---------- DATASET RECORDS ----------
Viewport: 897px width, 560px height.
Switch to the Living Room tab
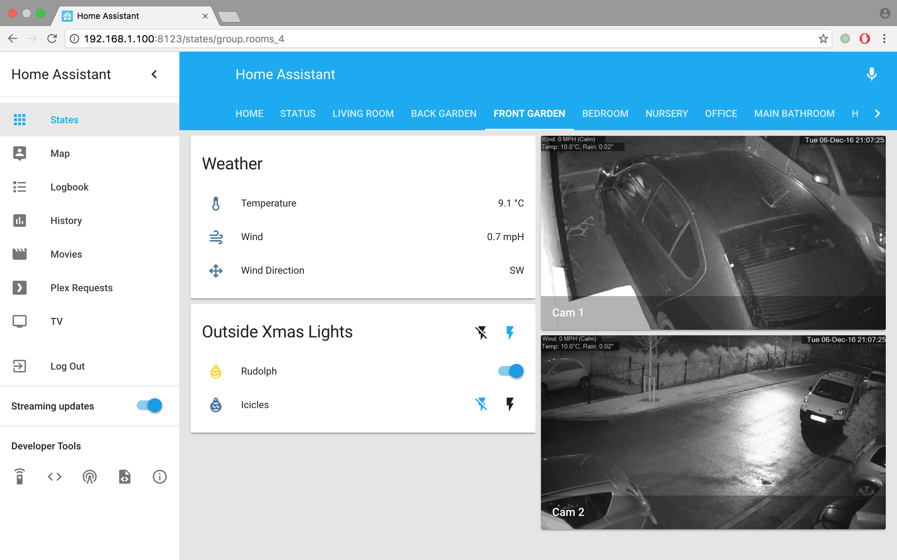(363, 113)
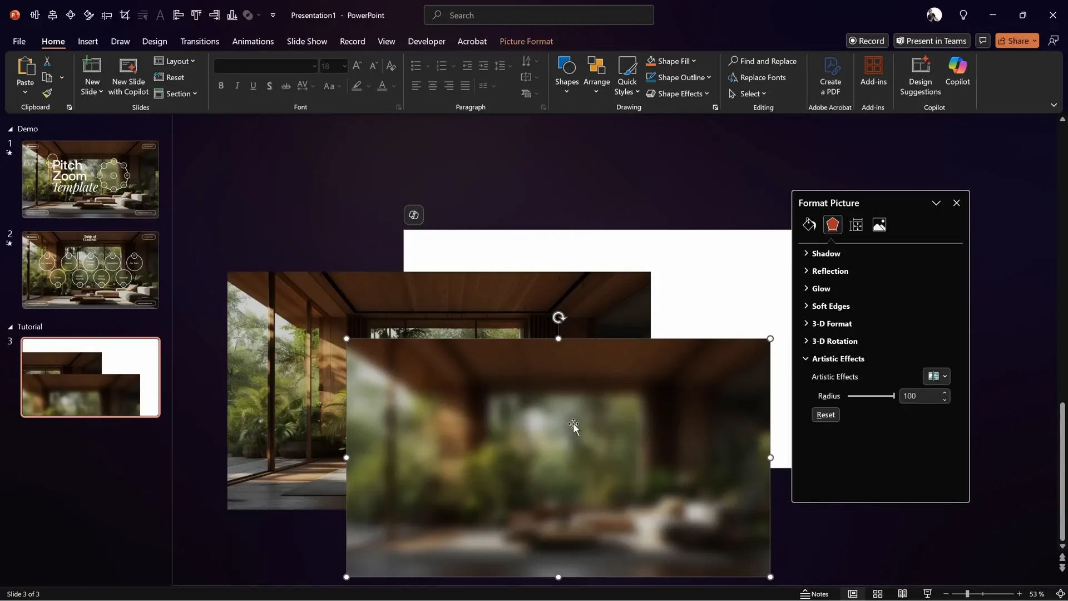This screenshot has height=601, width=1068.
Task: Decrease zoom with the zoom slider
Action: pos(946,594)

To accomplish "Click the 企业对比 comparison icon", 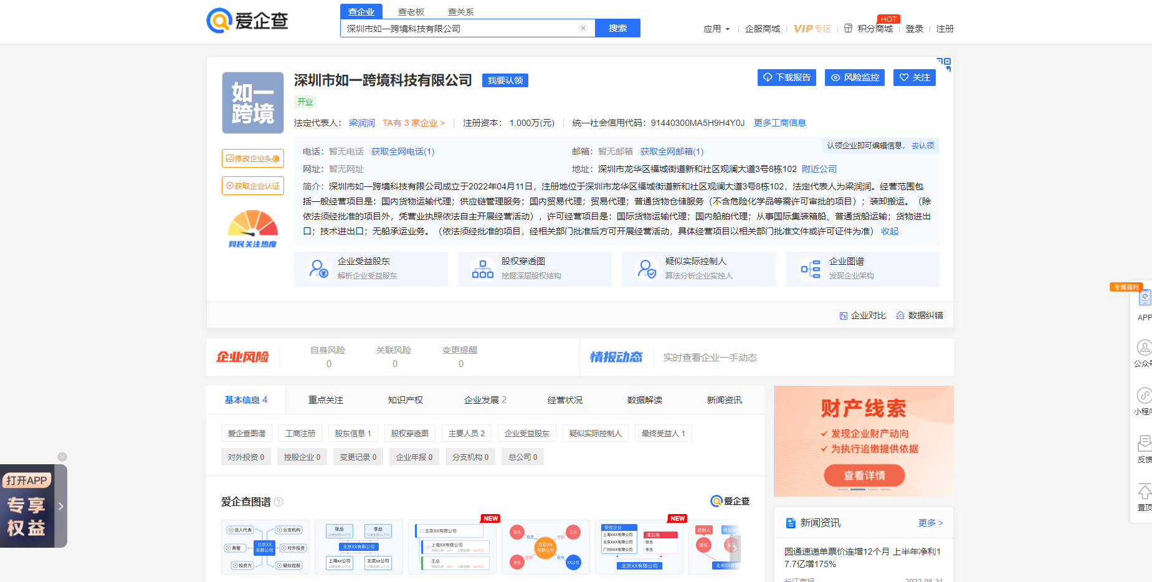I will 844,315.

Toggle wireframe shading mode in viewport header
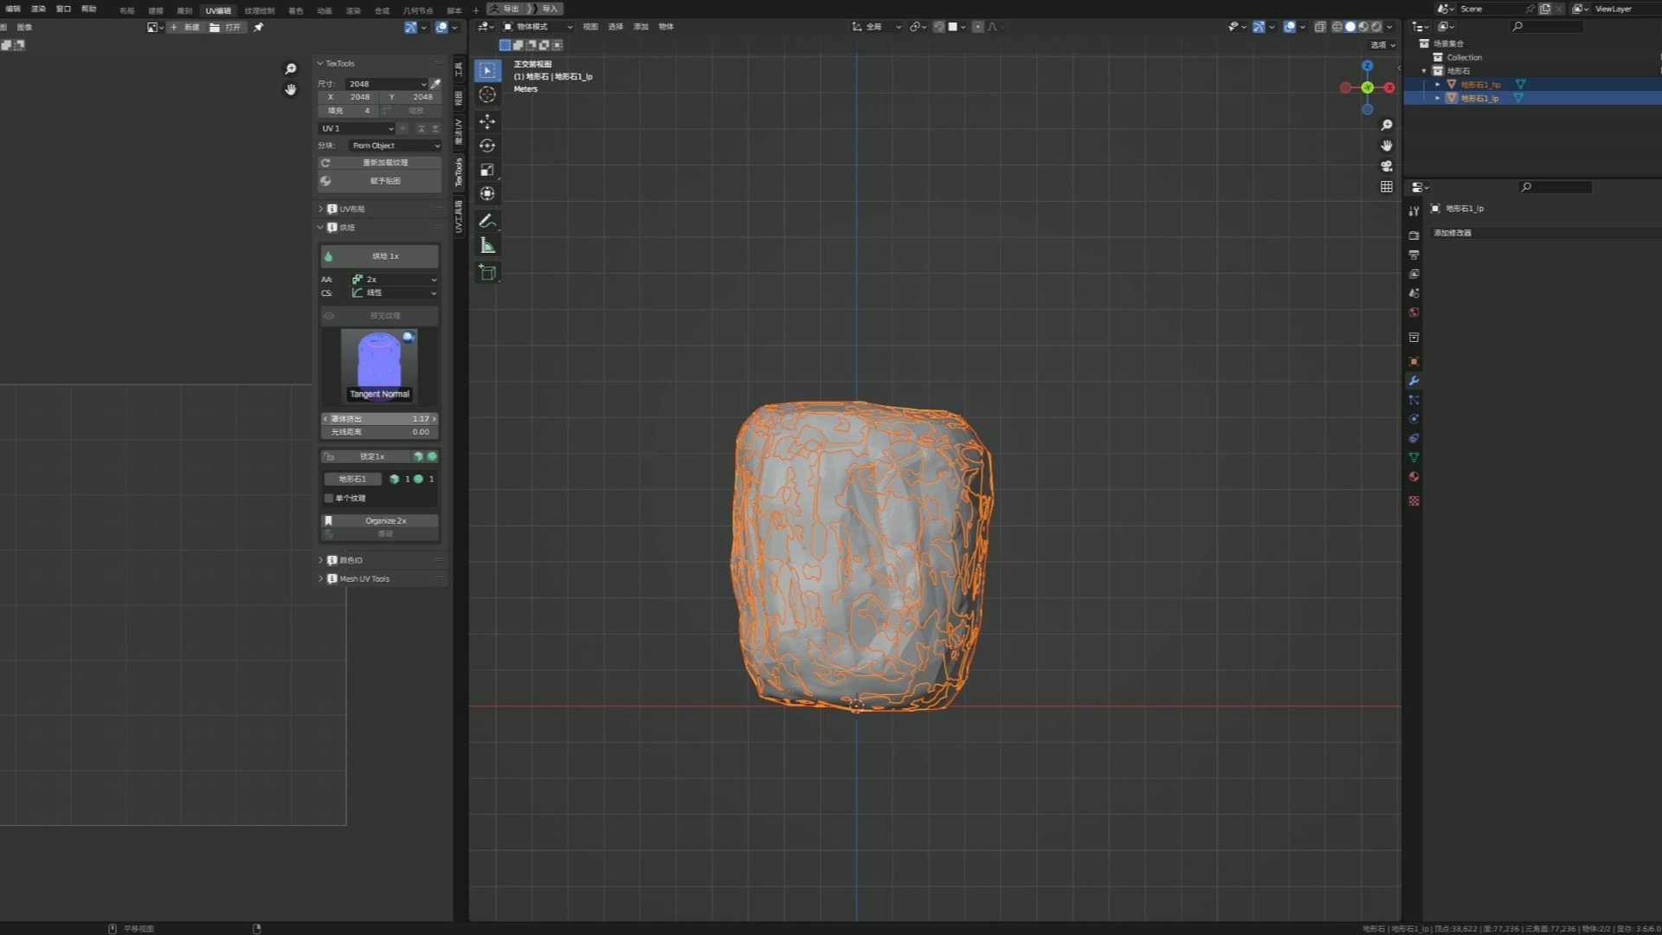pyautogui.click(x=1339, y=27)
----------
_TASK DIRECTIONS_.
With the pictures left out, transcribe exactly the lines from the line holding "Toggle wireframe shading" through the closing line of the entries.

_SOLUTION TO THE PROBLEM_.
Toggle wireframe shading mode in viewport header
pyautogui.click(x=1339, y=27)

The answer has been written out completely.